• _TASK DATA_:
···
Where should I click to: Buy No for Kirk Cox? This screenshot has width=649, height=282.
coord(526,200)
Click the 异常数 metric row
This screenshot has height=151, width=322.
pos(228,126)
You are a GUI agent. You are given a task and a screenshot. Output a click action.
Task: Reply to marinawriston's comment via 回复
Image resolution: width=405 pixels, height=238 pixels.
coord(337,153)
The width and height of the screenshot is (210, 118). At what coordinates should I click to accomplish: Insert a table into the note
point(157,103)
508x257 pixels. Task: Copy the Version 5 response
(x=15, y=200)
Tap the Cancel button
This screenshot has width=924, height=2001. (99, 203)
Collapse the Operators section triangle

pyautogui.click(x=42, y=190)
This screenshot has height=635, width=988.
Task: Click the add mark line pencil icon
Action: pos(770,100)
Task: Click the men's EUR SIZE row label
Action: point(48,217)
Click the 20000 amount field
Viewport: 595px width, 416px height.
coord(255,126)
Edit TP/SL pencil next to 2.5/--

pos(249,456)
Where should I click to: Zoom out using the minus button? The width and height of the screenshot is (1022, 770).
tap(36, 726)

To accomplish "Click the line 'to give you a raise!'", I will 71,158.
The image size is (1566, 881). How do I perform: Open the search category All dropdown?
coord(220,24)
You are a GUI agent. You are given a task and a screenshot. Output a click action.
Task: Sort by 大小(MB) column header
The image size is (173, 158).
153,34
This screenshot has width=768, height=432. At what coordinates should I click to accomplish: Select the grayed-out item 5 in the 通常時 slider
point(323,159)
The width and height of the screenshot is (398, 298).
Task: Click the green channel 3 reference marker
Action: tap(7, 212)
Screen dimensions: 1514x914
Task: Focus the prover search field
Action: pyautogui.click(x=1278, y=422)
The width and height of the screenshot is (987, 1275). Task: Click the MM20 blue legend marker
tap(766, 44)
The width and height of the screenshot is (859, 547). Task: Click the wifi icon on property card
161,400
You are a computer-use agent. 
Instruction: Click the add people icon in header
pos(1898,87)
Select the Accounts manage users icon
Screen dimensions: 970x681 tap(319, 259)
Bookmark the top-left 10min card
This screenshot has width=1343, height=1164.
···
• _WHAT THE TASK ASKS_: Write out the records exactly, starting at the first line and stopping after the line that contains "Task: Reply to marinawriston's comment via 回复".

• _TASK ANSWER_:
Where should I click to: Buy No for Kirk Cox? This screenshot has width=649, height=282.
coord(526,200)
Click the 异常数 metric row
This screenshot has height=151, width=322.
pos(228,126)
You are a GUI agent. You are given a task and a screenshot. Output a click action.
Task: Reply to marinawriston's comment via 回复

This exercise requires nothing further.